What you are asked to do: Look below for the line containing "How do I perform: Switch", then write out that line and every line after it to the end, exactly, minus the pictures.

Extracted records:
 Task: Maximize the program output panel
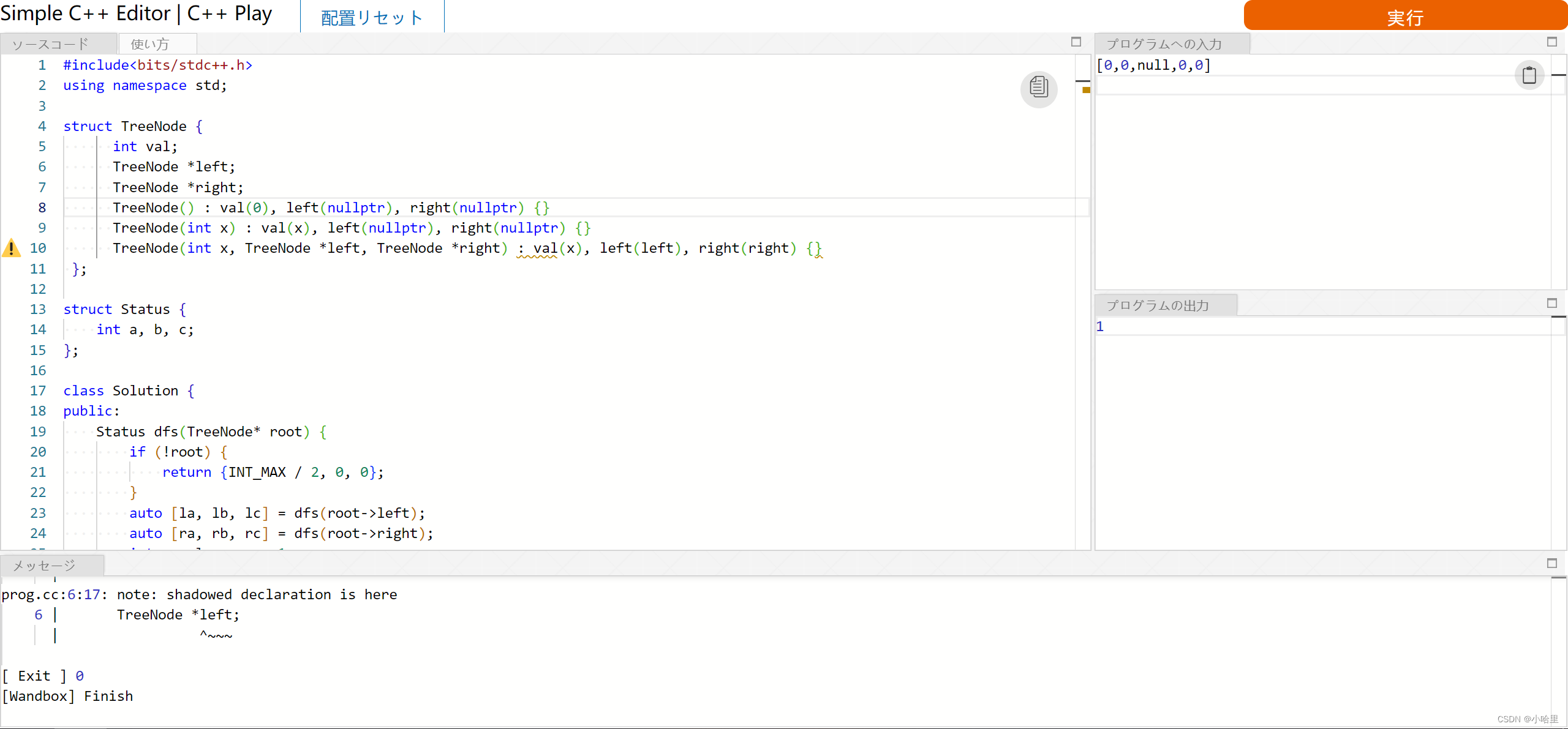pyautogui.click(x=1551, y=303)
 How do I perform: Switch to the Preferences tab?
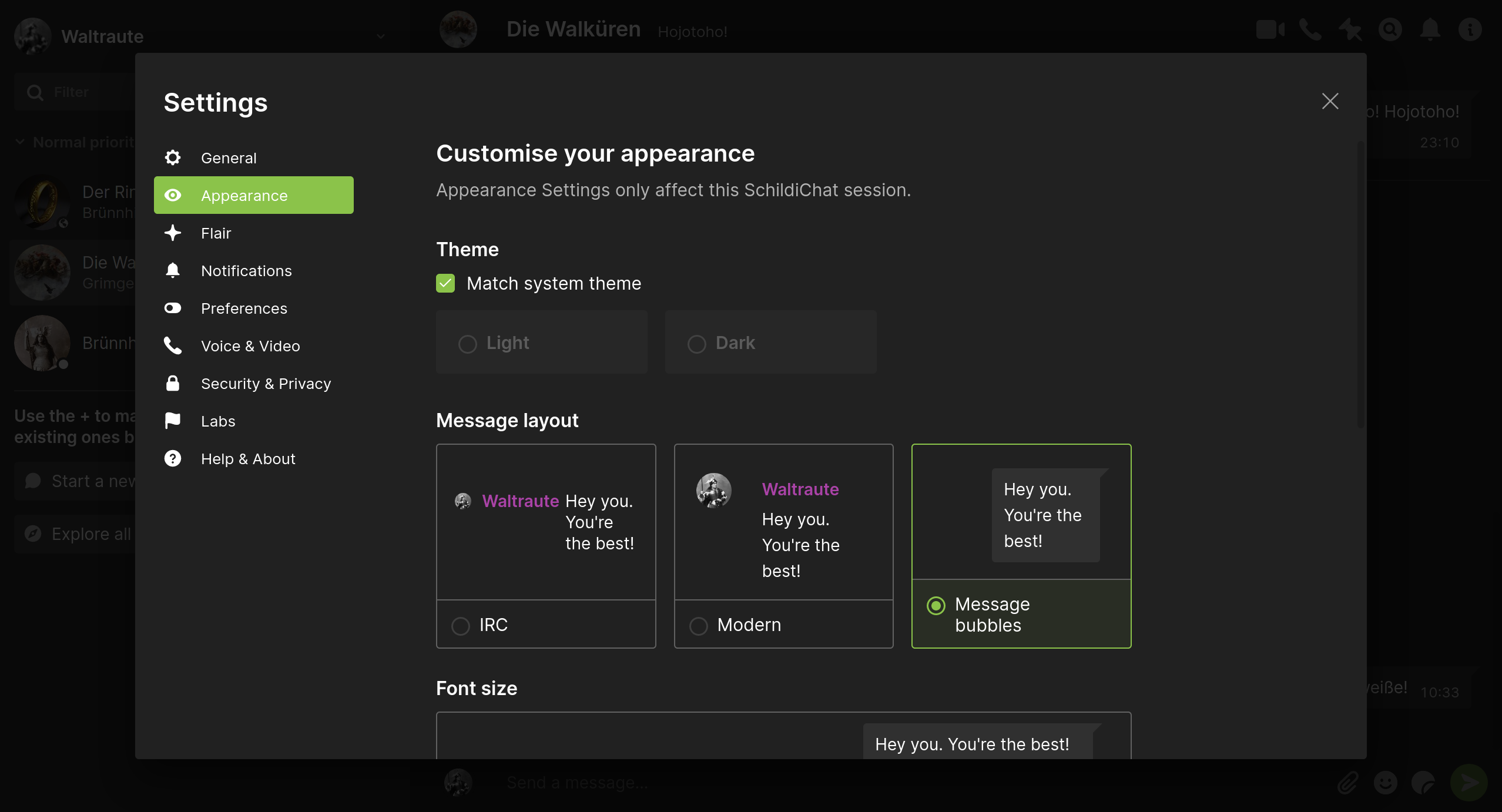tap(244, 308)
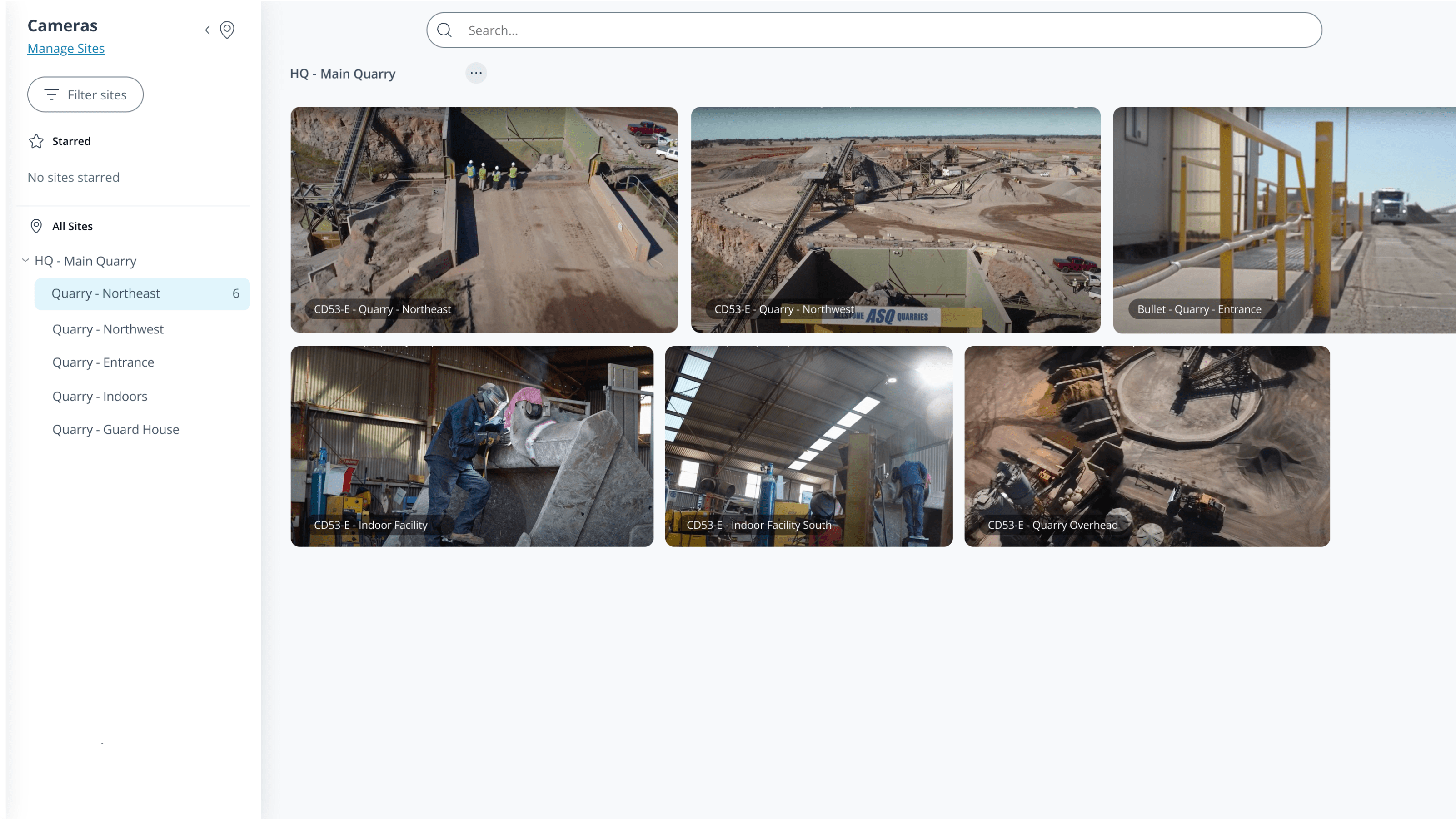Image resolution: width=1456 pixels, height=819 pixels.
Task: Open the CD53-E Quarry Overhead camera thumbnail
Action: pos(1147,446)
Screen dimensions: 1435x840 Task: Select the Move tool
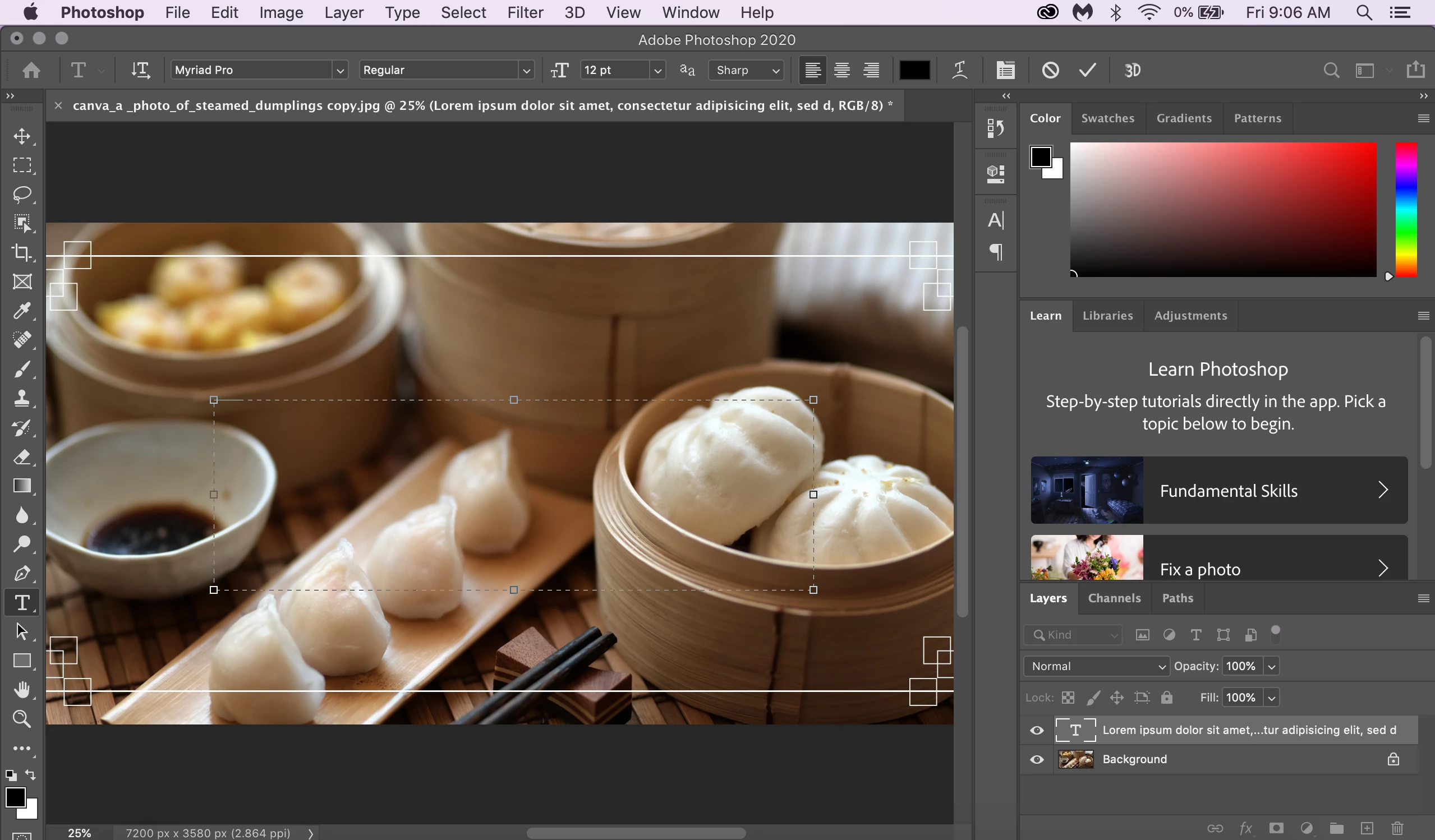[x=22, y=136]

Answer for this exercise:
 How do I perform: Switch to the Preferences tab?
tap(244, 308)
Image resolution: width=1456 pixels, height=819 pixels.
Task: Open the CD53-E Quarry Overhead camera thumbnail
Action: pos(1147,446)
Screen dimensions: 1435x840 Task: Select the Move tool
[x=22, y=136]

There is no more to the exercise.